Stephen S. Roach -- Morgan Stanley Global Economics Forum
Sept. 18, 2006 -- NEW YORK -- In a low-return world, high-yielding commodities have become the siren song of the asset-liability mismatch. Well supported by seemingly powerful fundamentals on both the demand (i.e., globalization) and the supply sides (i.e., capacity shortages) of the macro equation, investors have stampeded into commodity-related assets in recent years. Once a pure play as a physical asset, commodities have now increasingly taken on the trappings of financial assets. That leaves them just as prone to excesses as stocks, bonds, and currencies. This is one of those times.
Previously, I argued that Chinese and U.S. demand were both likely to surprise on the downside -- outcomes that would challenge the optimistic fundamentals still embedded in commodity markets (see my 15 Sept. dispatch, “Whither Commodities?”). I also hinted that the asset play could well reinforce this development -- largely because commodities have now come of age as a legitimate asset class in world financial markets. This companion note develops the asset-driven adjustments that could well lie ahead in commodity markets. The sociological context is key to this dimension of the issue: Virtually every major institutional investor I visit around the world -- from pension funds and insurance companies to mutual fund complexes and hedge funds — has a large and growing commodity department. The same is true of foreign exchange reserve managers and corporate treasury departments of multinational corporations. One major Wall Street firm is now run by a former commodity executive, and another has turned over management of its global bond division to the architect of its thriving commodity business.

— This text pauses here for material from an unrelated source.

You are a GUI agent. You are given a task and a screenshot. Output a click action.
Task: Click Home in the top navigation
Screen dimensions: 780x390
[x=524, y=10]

Like all such trends, the expansion of the commodity culture is rooted in performance. It’s not just the physical commodities themselves -- most commodity-related assets in cash and futures markets have also delivered outstanding relative returns. For several years, the so-called commodity currencies of AustraliaCanada have been on a tear, and big commodity producers like Russia and Brazil have led the recent charge in high-flying emerging markets. Within the global equity universe, the materials sector has been the number-one ranked performer over the past year -- up 14%, or double the 7% returns of second-ranked financials. And, of course, there is the growing profusion of commodity-related ETFs. Meanwhile, Commodity Trading Advisors (CTAs) now collectively manage over $70 billion in assets -- more than three times the total three years ago -- and the IMF reports inflows of approximately $35 billion into commodity futures last year alone.” (See the IMF’s September 2006 Global Financial Stability Report).

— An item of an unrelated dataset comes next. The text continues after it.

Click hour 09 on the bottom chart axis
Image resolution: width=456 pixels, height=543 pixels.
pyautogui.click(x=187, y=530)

Significantly, the consultants are now urging institutional investors to implement a major increase in their asset allocation weightings to commodities. A recent Ibbotson Associates study recommends that commodity weightings in a multi-asset balanced portfolio could be increased, under conservative return and risk-appetite assumptions, to a high of nearly 30%. That would be more than three times current weightings and greater than seven times the estimated $2 trillion value of current annual commodity production (see T.M. Idzorek, “Strategic Asset Allocation and Commodities,” March 2006, available on www.ibottson.com). The Ibbotson analysis praises commodities for their consistent outperformance and negative correlations with other major asset classes -- going so far as to praise commodities for actually providing the protection of “portfolio insurance.” It concludes by stressing “…there is little risk that commodities will dramatically underperform the other asset classes on a risk-adjusted basis over any reasonably long time period.” Laboring under the constant pressure of the asset-liability mismatch, yield-starved investors can hardly afford to ignore this enthusiastic advice. As a result, with multi-asset portfolios likely to have ever-greater representation from commodities, the financial-market dimensions of the commodity trade are likely to become increasingly important.